_Extract to read_:
___

Right now, I need to focus on what needs to be done for RootsTech and on some unexpected matters.
Translated, this means that my blog article publication schedule is slipping, and here’s what to expect.
There won’t be any 52 Ancestors articles for at least two weeks, and perhaps a tad longer. There’s a lot of research and prep that goes into each one, and I just don’t have the cycles right now.
I will *try* to get my regular technical article out this week. I did have a couple queued before RootsTech, but they aren’t finalized. Fingers crossed.
I will try to get at least a short RootsTech article out next week while I’m there. If I manage to do that, the photos will be uncropped and it will be “rough” and brief compared to my normal articles. Think of it as embedded reporting – I’m your correspondent on the ground:)
I do have a couple very interesting newsy items to share with you today.
Nebula Genomics Introduces 30X Whole Genome Sequence, Partners with Family Tree DNA
I just received an e-mail from Nebula Genomics announcing that they are offering a whole genome 30X (30 scan coverage) sequence (WGS) for $299, plus a subscription to maintain access to updates in their research library. The idea is to sequence once and update your data forever, meaning that medical and other information will be at your fingertips as it becomes available. You can read their FAQ, here and the announcement here.

___

_Records_:

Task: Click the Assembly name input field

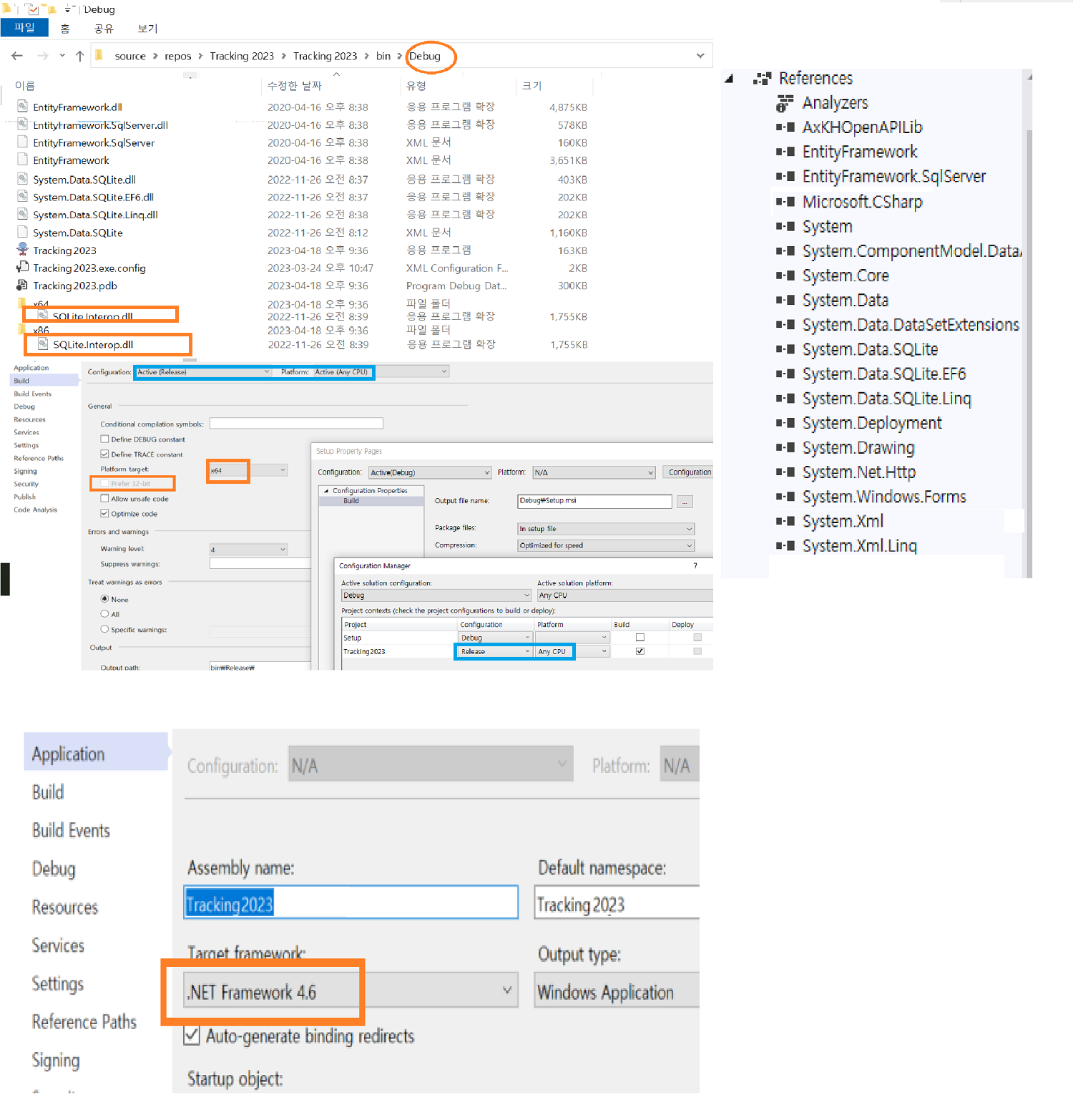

___

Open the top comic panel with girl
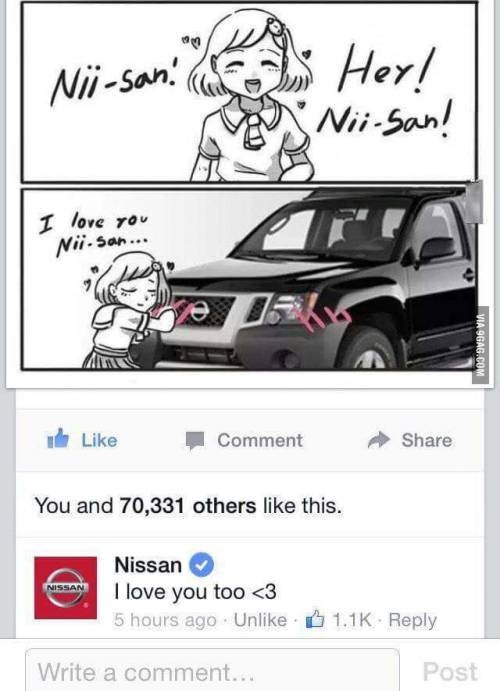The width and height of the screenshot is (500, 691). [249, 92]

___

_What this exercise asks_:
**a)** Answer these questions about the RootsTech blog update:
(i) For how long will there be no 52 Ancestors articles?
(ii) What will the photos be like in the short RootsTech article?
(iii) How much is Nebula Genomics charging for its 30X whole genome sequence?
**b)** Pick up the RootsTech blog update after its last sentence and keep writing it.

_Answers to this exercise_:
**a)**
(i) For at least two weeks, and perhaps a tad longer.
(ii) They will be uncropped.
(iii) $299, plus a subscription to keep access to updates in their research library.

**b)**
For this price, the DNA is sequenced in Hong Kong, not mainland China (a situation you can read about here,) but by BGI, renamed from Bejing Genomics Institute, a Chinese government-owned firm. This gives me significant pause due to the Chinese political regime and oppression of the Uighur population using genetic data. Nebula states that they are looking to move their processing onshore in the near future. I will be much more comfortable as soon as that happens.
Hey, Family Tree DNA has a world-class lab, GenebyGene. Perhaps Nebula can move their processing there. I would even pay more to *NOT* send my DNA to a Chinese firm.
Beginning in Q2, you’ll be able to transfer at least some of your information from Nebula Genomics to Family Tree DNA’s Y and mitochondrial databases. This appears to be a direct company to company transfer, much easier than a download/upload, assures accuracy and provides enhanced security.
I don’t see details, and it’s not Q2 yet of course, but I would expect this transfer to function similar to others where the transfer and perhaps some basic tools are free, but for advanced tools, an unlock fee at Family Tree DNA would probably be required. I also don’t know if all data would be transferred, or what happens if you’ve already taken a lower level test, or if coverage isn’t sufficient. Lots to work out moving forward.
Unlike the other WGS products that I’ve considered, Nebula provides a genomic browser and available files for download. In other words, you don’t just receive your sequenced file on a disc and wonder what to do next, and how.
I do have questions about this new offering, but for the $299 price, anyone thinking about whole genome sequencing and is OK with BGI should consider Nebula, especially with the possibility of transferring Y and mitochondrial DNA directly.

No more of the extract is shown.